The rest of the page describes the process of working with the AGU Public Information Office to make a press release, press conference, or some other more formal announcement about your study. If you think that your paper is worthy of a press release, then please contact this office immediately after acceptance, or even after the first revision decision, so they can start working with you on the best way to promote the findings to the public and the press. One of the things they might do is to “embargo” the manuscript, i.e., not post the accepted preprint version of the article on the JGR Space Physics website, until there is an official announcement about it. Nanci Bompey, the AGU Public Information Manager, is very good at working with both the press and with authors to market Earth and space science findings beyond our own community. She and her team can help, so please don’t be shy about promoting your work.

Let me stress again, though, that the embargo is critical to retain the anticipation and excitement around the official release of the study. So, if you want to pursue this route for one of your papers, then please fill out their form either during the editorial process or immediately after acceptance.

New Paper Type Descriptions

AGU has updated the paper type descriptions, and they are available at the Author Resources webpage.

AuthorResources-PaperTypes

The updates are minor tweaks from what is was before, so the big news is that a listing is now easily available on the AGU publications page.

I will very briefly go over those that JGR Space Physics accepts:

  • Research articles: the standard paper in the journal. I don’t know the exact number, but my guess is that over 95% of papers in JGR Space Physics are of this type, presenting a new scientific advancement within our research scope.
  • Commentaries: providing a perspective on a particular topic in the field, intended to spur discussion and new research in that area. These are by editorial invitation only, but if you have a willingness to write one, then please contact an editor.
  • Reviews: Yes, JGR Space Physics publishes the occasional topical review article, usually in conjunction with a special section. These are also by editorial invitation only, and are pitched at a more technical level than those written for Reviews of Geophysics, which are written to appeal to a broader AGU-wide audience.
  • Comments: specifically directed to “elaborate, criticize, or correct” a recently published paper, this are usually very short and should be submitted within a year or two of the original paper.
  • Replies: the rebuttal from the original authors when a Comment is written about their paper.
  • Technical Reports: Data: presents a new and significant data set for community availability and usage. It has to have a clear example demonstrating its relevance to the field, but the paper does not have to include an advancement of the space physics understanding.
  • Technical Reports: Methods: presents a new and significant model, data analysis technique, or experimental methodology that enable new scientific advancements.

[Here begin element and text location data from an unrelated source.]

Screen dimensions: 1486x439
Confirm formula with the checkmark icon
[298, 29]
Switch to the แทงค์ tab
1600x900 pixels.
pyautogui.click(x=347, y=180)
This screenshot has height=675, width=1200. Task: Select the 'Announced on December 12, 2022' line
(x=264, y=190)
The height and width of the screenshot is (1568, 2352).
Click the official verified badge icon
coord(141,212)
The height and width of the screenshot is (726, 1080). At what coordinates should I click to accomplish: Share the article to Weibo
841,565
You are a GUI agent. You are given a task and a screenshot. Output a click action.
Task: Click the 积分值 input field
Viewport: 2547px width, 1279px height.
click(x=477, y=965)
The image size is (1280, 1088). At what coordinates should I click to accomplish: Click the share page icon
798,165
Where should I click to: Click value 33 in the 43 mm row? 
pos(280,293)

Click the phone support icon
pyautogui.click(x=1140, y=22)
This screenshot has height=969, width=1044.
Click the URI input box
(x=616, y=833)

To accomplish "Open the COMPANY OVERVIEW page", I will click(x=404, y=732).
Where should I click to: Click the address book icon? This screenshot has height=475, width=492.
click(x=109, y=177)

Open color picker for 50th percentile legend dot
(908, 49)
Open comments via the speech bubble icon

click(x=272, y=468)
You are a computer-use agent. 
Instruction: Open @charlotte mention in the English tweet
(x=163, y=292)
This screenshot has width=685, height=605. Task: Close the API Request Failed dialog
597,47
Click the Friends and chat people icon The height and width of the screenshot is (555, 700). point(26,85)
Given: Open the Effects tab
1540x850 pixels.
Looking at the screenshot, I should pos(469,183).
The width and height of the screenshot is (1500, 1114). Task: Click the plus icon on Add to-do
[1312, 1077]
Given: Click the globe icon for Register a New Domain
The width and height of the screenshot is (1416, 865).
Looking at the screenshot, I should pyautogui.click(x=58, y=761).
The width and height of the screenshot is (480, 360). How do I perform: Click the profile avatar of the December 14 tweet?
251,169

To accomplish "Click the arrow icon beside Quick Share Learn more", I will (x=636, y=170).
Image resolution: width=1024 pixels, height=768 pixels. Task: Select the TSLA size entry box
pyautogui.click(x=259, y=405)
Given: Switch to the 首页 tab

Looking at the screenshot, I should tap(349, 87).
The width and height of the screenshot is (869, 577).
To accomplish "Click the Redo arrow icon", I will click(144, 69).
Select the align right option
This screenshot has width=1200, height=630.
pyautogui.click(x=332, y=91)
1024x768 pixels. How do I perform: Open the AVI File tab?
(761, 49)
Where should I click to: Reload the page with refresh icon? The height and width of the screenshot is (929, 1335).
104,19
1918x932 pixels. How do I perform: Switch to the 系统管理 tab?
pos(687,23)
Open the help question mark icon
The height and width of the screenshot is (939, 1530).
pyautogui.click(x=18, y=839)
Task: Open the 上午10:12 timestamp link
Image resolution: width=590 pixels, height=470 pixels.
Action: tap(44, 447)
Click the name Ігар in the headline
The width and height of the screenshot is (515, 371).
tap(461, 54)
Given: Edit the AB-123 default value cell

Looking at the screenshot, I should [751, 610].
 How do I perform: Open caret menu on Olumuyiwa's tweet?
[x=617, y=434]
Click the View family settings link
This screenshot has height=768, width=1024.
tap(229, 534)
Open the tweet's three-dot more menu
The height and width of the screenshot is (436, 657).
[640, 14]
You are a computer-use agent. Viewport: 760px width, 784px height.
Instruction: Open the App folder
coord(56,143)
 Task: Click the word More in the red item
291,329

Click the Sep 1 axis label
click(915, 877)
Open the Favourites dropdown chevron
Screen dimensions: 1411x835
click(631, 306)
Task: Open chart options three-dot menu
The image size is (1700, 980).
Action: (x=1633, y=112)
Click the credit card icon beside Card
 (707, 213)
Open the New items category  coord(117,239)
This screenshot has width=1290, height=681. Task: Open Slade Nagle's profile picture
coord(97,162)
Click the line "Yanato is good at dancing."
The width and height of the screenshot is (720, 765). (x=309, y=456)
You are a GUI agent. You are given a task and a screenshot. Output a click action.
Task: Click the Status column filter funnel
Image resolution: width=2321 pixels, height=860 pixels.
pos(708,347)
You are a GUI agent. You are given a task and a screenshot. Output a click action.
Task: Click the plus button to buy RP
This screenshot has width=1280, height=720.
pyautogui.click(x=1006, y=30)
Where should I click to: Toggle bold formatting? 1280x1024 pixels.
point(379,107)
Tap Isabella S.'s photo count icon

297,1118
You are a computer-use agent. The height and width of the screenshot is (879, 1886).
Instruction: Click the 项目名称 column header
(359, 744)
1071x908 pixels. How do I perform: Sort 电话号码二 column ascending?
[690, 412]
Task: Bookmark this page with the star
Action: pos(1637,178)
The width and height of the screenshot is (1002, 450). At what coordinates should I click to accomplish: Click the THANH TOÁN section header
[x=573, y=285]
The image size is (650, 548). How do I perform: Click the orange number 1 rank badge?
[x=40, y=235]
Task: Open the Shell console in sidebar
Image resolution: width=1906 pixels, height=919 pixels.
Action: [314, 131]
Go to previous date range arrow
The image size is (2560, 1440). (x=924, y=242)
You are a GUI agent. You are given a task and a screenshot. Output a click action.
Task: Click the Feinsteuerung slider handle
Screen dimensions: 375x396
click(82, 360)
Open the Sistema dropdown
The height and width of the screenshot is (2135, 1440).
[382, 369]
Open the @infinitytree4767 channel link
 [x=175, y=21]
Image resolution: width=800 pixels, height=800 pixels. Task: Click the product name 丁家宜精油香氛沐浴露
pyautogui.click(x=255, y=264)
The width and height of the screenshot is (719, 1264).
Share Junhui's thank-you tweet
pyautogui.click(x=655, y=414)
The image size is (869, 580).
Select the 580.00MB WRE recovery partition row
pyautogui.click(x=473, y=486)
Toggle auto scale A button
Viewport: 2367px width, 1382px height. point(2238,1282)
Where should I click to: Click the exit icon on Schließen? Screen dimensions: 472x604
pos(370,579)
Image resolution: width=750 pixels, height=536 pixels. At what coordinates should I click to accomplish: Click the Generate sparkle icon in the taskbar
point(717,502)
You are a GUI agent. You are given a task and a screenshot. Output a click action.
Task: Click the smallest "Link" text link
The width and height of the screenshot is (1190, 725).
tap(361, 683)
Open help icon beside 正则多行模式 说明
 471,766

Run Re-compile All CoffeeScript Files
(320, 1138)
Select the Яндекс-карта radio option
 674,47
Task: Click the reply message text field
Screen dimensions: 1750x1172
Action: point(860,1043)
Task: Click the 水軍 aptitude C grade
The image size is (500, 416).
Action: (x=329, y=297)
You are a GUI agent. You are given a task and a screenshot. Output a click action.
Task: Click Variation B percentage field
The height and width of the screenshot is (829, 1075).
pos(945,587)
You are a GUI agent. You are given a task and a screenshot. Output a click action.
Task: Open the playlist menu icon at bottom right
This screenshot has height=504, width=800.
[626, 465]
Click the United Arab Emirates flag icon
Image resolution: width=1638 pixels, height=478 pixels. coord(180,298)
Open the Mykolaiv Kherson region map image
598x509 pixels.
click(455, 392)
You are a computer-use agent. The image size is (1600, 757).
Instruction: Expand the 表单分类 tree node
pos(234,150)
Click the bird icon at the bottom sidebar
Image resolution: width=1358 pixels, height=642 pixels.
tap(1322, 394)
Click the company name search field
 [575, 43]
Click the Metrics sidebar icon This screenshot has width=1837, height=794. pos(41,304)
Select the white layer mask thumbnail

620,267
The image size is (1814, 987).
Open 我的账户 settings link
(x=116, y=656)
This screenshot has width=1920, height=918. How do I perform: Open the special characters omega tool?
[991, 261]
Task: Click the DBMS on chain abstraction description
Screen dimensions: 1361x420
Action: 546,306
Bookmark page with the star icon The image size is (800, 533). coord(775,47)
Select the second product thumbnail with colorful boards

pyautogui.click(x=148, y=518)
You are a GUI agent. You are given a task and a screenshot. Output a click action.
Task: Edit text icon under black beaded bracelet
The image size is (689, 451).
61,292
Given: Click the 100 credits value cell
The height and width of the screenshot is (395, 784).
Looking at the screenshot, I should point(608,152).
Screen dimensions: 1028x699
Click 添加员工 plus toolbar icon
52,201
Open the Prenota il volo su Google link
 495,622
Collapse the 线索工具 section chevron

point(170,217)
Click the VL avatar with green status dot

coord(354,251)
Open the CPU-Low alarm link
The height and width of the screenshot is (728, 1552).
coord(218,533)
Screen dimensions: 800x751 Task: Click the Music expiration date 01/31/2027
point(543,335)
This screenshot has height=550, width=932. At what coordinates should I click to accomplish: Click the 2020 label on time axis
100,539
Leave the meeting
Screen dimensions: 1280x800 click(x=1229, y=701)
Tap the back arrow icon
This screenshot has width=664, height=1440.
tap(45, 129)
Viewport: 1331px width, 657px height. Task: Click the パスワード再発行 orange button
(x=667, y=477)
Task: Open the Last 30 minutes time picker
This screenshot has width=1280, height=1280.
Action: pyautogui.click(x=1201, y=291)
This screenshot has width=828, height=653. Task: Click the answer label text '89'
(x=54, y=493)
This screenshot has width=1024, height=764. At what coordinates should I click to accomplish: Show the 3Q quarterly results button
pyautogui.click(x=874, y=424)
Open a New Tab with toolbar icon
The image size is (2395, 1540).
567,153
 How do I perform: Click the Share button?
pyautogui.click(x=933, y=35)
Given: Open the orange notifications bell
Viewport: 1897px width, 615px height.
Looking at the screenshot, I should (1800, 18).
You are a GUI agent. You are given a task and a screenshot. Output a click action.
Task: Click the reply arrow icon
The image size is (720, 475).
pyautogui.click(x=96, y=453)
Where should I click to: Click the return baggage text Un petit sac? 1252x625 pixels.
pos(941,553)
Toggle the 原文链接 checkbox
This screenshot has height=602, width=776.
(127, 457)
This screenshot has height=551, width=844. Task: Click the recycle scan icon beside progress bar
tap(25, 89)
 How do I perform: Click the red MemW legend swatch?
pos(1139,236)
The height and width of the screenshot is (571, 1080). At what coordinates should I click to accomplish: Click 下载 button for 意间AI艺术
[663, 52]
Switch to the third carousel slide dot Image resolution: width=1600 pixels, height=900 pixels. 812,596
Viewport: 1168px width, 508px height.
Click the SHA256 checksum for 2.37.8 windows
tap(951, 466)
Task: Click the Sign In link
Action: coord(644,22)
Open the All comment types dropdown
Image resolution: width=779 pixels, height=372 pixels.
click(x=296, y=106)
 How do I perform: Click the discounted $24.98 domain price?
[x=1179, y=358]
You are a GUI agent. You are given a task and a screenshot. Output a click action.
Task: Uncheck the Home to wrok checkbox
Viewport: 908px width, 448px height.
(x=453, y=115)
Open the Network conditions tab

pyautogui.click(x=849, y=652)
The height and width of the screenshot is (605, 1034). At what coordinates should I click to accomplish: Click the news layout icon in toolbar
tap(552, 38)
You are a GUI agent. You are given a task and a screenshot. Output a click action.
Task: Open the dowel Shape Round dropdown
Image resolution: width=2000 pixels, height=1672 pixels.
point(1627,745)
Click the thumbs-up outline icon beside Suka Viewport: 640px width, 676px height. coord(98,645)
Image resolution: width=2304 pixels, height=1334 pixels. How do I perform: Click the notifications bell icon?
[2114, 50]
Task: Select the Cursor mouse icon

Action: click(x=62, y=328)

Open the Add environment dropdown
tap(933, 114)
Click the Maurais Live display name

Note that JGR Space Physics does not accept “research letters,” and no journal has a paper type called “brief reports,” which was removed a couple of years ago. Also, special section prefaces or introductory articles now fit under the Commentary umbrella, as do editorials.

You can find the paper type designation for a particular article just above the title. Most will say “Research Article” like this example,

Research_Article_PaperType_Example

because that is, by far, the most common paper type in JGR Space Physics. You have to scroll through the list a bit but you can find other paper types, such as Commentaries like this one:

Commentary_PaperType_Example

or Reviews, like this one:

Review_Article_PaperType_Example

            Happy writing, and reading!